### Prompt
Could you please output only the lines from the one holding "Given: Select the" through the end of the listing below, exactly as written and without pictures?

### Source data
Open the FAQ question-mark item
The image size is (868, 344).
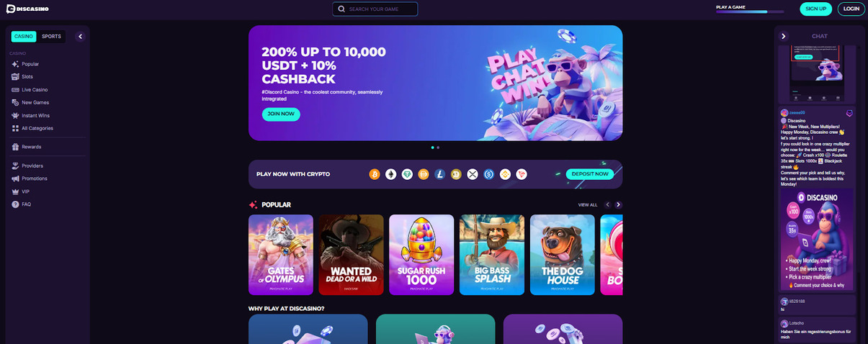click(x=15, y=204)
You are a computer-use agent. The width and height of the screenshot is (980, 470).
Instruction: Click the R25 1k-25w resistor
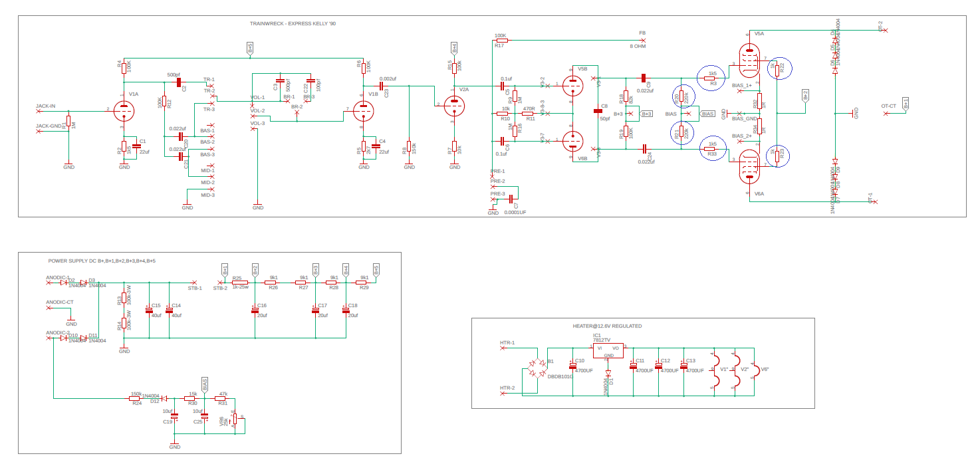238,282
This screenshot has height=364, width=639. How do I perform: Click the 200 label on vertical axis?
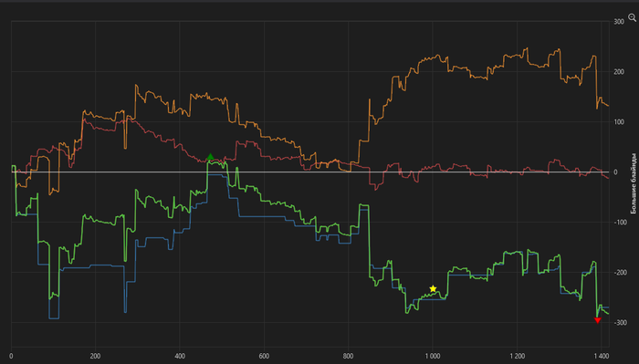(x=619, y=72)
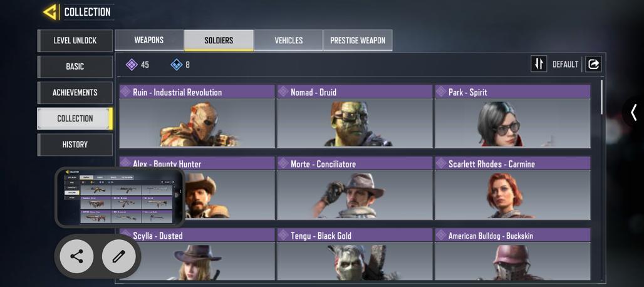Toggle the sort order arrows icon
Screen dimensions: 644x287
click(539, 64)
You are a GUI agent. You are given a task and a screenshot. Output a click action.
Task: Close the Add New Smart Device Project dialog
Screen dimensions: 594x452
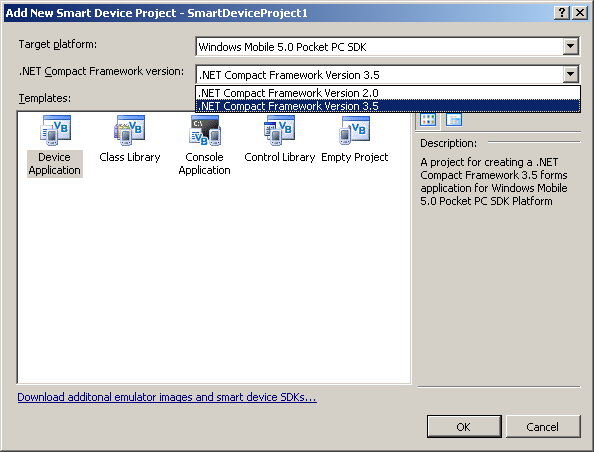click(580, 13)

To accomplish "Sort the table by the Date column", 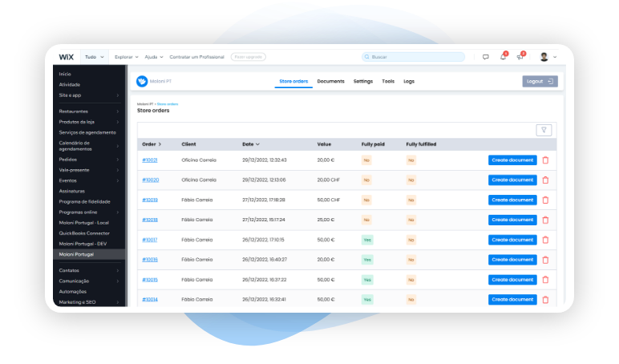I will coord(250,144).
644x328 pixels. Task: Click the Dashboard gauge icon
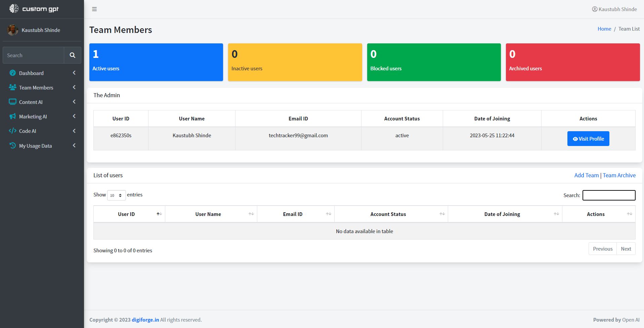13,73
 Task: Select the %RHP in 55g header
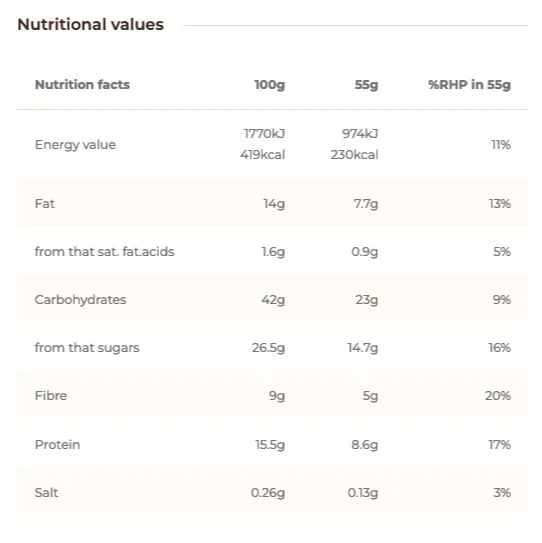coord(469,85)
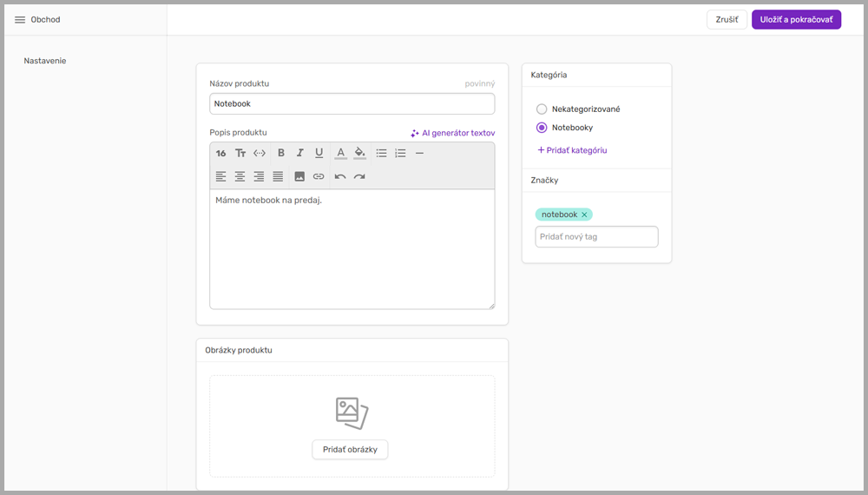Image resolution: width=868 pixels, height=495 pixels.
Task: Toggle bold formatting in the editor
Action: (x=281, y=153)
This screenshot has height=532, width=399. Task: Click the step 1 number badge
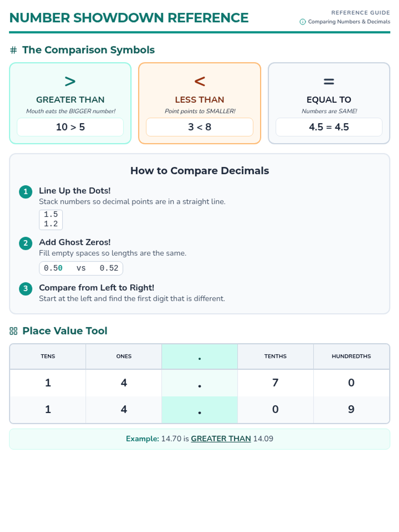click(x=26, y=192)
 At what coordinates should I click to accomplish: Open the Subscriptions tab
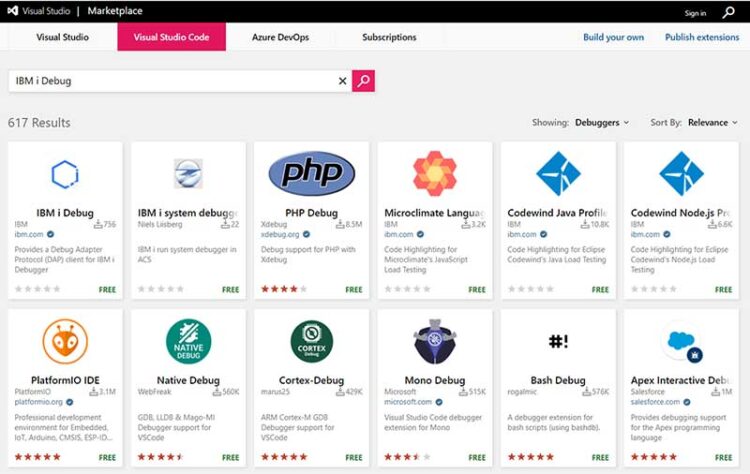click(x=389, y=37)
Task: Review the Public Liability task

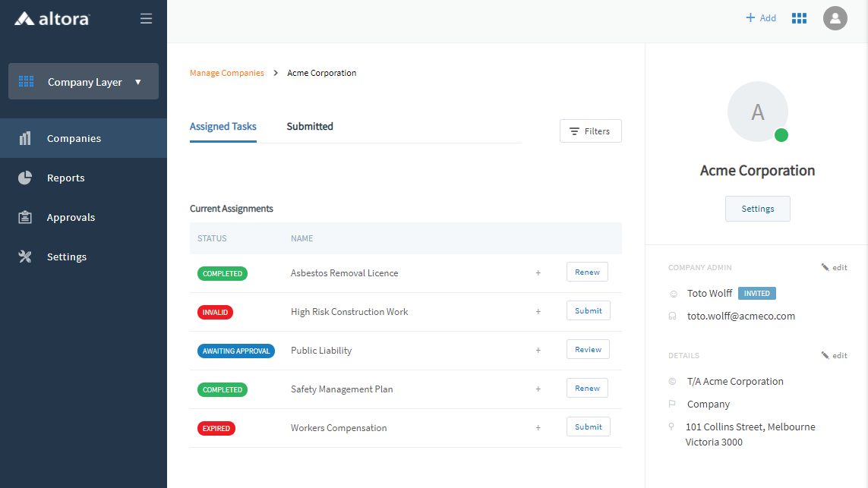Action: [588, 350]
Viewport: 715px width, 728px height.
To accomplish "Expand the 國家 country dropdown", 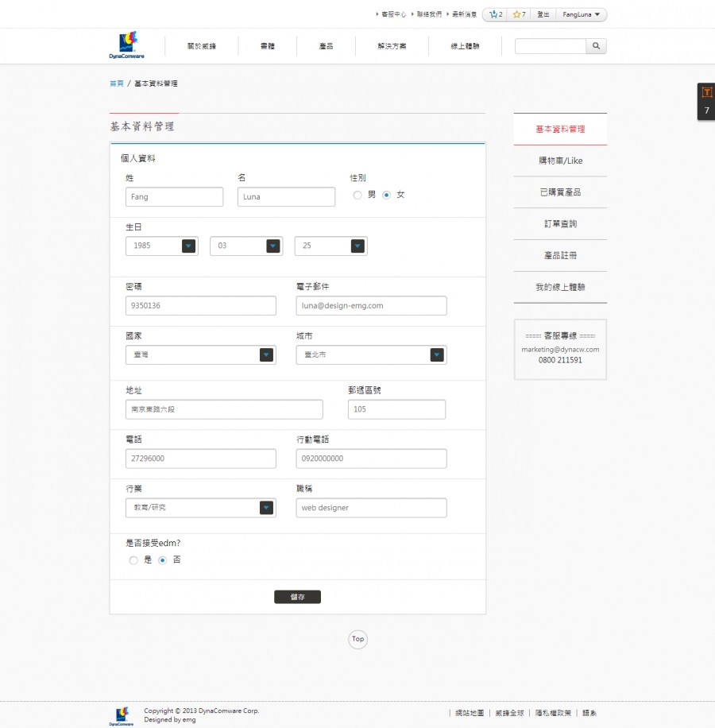I will [266, 355].
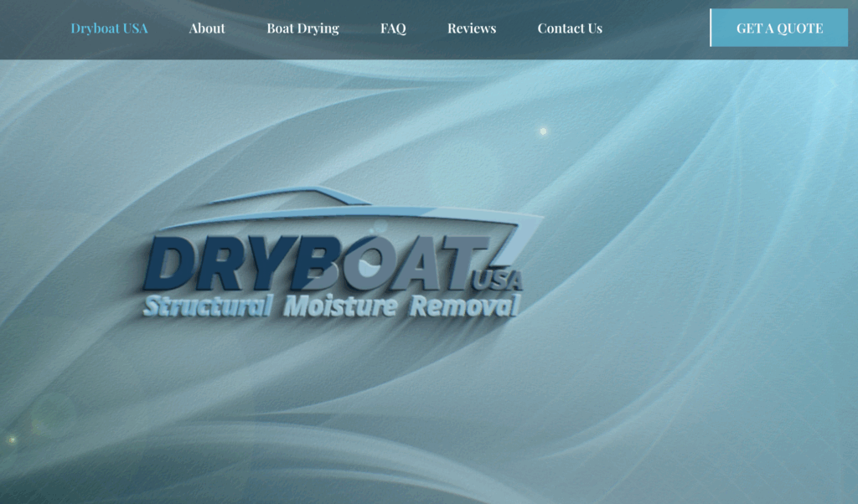Select the navigation bar header area
Screen dimensions: 858x504
point(429,28)
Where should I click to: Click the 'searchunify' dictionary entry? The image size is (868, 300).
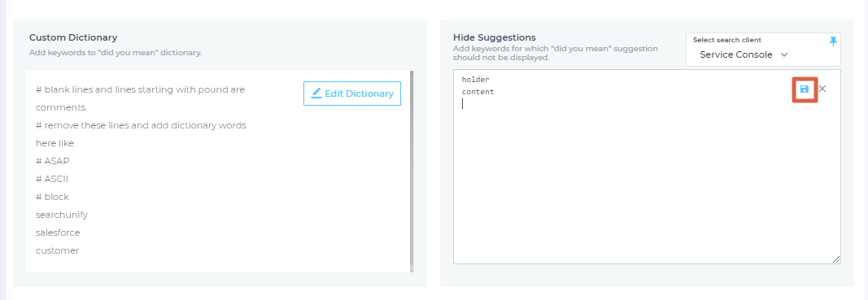pos(62,215)
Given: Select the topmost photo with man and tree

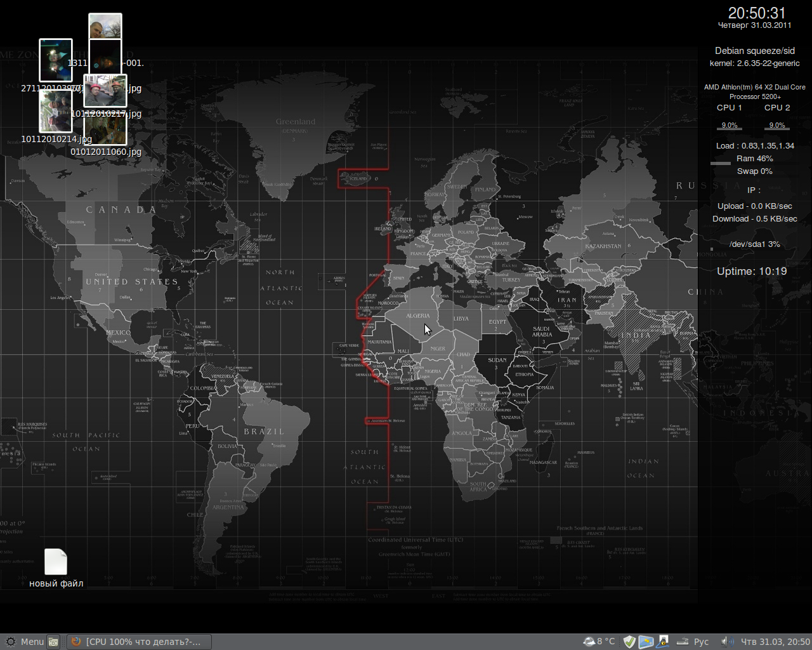Looking at the screenshot, I should (x=105, y=27).
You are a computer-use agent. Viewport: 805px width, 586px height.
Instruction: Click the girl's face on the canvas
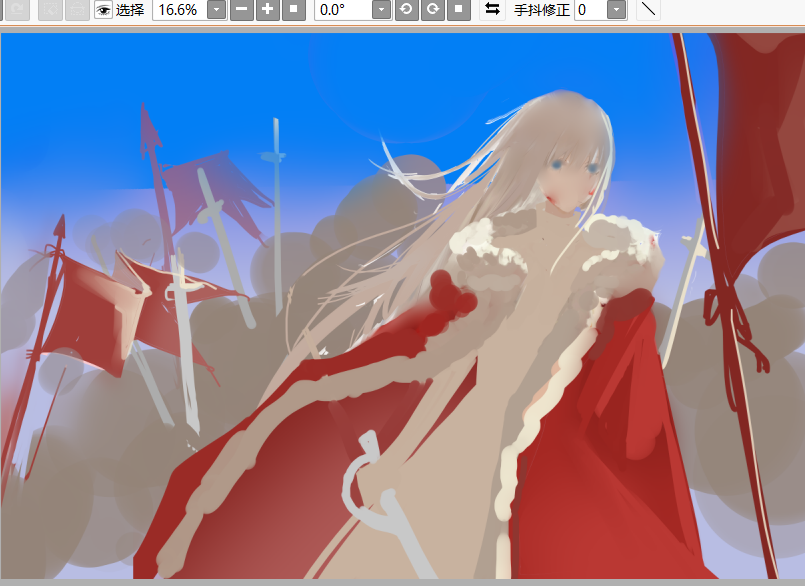(x=570, y=172)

### Result of the exercise
Given: Select the topmost photo with man and tree

Looking at the screenshot, I should (x=105, y=27).
You are a computer-use agent. Viewport: 805px width, 586px height.
Instruction: Click the girl's face on the canvas
(x=570, y=172)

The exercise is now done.